Source passage:
════════════════

I assume they had a similar budget. They had a lot of similarities, really, but AP fell on its face and Bloodlines was an instant classic. Why?

1. looks. Vampire looked much better, in spite of older engine. It was not that it had more tech, it was more competently done art. Art was by and large superb.

2. Sound. Most amazing soundtrack for a game ever. In AP, I don't remember any music and that says it all.

3. More importantly, setting/plot/ etc. I was intrigued by the idea of a spy RPG. Then I saw it would be more a war on terror kind of game. Still might be good, could be interesting to look inside crazy arab jihadist nonsense. Oh wait that's too PC the villain has to be some white guy, as much as that makes no sense at all. So just a white guy with no magic powers or death ray or anything, a guy in a suit? FFS. OTOH bloodlines is about clans of immortals fighting and intriguing each other from sundown to sunup and you are only a pawn in an actually cool event that you wouldn't expect to be what's really happening.

════════════════

[Click-target data]

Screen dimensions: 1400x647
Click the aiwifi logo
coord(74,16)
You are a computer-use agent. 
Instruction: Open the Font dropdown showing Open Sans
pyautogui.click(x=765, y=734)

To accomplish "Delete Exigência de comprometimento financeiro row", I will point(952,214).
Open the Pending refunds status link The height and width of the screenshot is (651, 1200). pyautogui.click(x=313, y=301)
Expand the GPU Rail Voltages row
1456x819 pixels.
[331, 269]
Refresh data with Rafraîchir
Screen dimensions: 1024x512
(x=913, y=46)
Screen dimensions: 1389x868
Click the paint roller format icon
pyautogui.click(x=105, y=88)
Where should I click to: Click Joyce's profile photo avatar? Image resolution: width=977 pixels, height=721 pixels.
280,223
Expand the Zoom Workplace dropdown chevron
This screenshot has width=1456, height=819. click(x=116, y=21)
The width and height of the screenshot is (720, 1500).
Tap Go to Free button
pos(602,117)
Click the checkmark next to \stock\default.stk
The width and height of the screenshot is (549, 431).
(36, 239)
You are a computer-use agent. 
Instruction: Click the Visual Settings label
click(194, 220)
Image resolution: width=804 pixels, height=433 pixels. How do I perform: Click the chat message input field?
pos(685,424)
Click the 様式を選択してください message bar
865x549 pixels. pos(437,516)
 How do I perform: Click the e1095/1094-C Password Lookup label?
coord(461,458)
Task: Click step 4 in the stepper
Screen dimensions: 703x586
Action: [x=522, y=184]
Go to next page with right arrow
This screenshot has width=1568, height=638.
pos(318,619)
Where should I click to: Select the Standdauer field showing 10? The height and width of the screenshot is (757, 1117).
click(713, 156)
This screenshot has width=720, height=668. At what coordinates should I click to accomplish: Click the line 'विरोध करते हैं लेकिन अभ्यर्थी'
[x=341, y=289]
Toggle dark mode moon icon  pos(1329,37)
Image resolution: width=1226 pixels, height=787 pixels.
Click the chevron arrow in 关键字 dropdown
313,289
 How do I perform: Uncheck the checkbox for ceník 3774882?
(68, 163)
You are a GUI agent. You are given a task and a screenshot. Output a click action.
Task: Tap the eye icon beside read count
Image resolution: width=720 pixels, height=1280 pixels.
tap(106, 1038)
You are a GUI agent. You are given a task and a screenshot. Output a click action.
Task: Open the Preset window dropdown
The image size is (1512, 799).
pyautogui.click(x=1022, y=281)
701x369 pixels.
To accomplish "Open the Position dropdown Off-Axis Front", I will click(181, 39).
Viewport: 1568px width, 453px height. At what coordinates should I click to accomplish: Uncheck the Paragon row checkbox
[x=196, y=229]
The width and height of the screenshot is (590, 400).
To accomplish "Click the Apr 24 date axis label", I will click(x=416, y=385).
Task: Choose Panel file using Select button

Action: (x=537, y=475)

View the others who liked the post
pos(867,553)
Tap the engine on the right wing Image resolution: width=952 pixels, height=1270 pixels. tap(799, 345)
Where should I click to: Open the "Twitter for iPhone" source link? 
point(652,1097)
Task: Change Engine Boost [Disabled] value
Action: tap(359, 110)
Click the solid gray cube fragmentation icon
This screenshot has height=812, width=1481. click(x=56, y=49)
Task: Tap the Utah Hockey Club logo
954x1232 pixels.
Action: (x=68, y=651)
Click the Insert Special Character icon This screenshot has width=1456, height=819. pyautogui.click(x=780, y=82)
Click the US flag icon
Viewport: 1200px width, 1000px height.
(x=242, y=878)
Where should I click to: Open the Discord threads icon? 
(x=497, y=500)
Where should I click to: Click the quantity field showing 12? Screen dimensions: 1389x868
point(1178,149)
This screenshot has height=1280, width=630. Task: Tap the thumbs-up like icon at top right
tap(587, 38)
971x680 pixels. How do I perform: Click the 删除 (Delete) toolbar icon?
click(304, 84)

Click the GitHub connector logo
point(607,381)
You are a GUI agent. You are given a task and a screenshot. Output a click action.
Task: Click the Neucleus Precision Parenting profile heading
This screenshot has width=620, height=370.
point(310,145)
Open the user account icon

════════════════

To be done:
1. Shorten the paragraph beginning "1. looks." from the post comparing the two games, and keep its main points.
2. Write the next part of the post comparing the two games, picking up right after its last sentence.
This data has nothing to do with the post comparing the two games.

Task-by-task results:
1. Vampire looked better despite its older engine. The difference came from more skillful art, not more tech, and that art was mostly superb.

2.
4. Waste. No waste in bloodlines. In AP they cut some content including a 500k QUICK TIME EVENT. Yes, that's what a shitty quick time event everyone on earth hates so much costs. And they were sorry to see it go. That QTE would have made the game, bro.

On the surface there's a lot of similarity. Bloodlines isn't good because of it, though, it's good in spite of the lack of XP for combat making the combat a lot more boring. But they were a lot more talented and did a lot better job for roughly the same money.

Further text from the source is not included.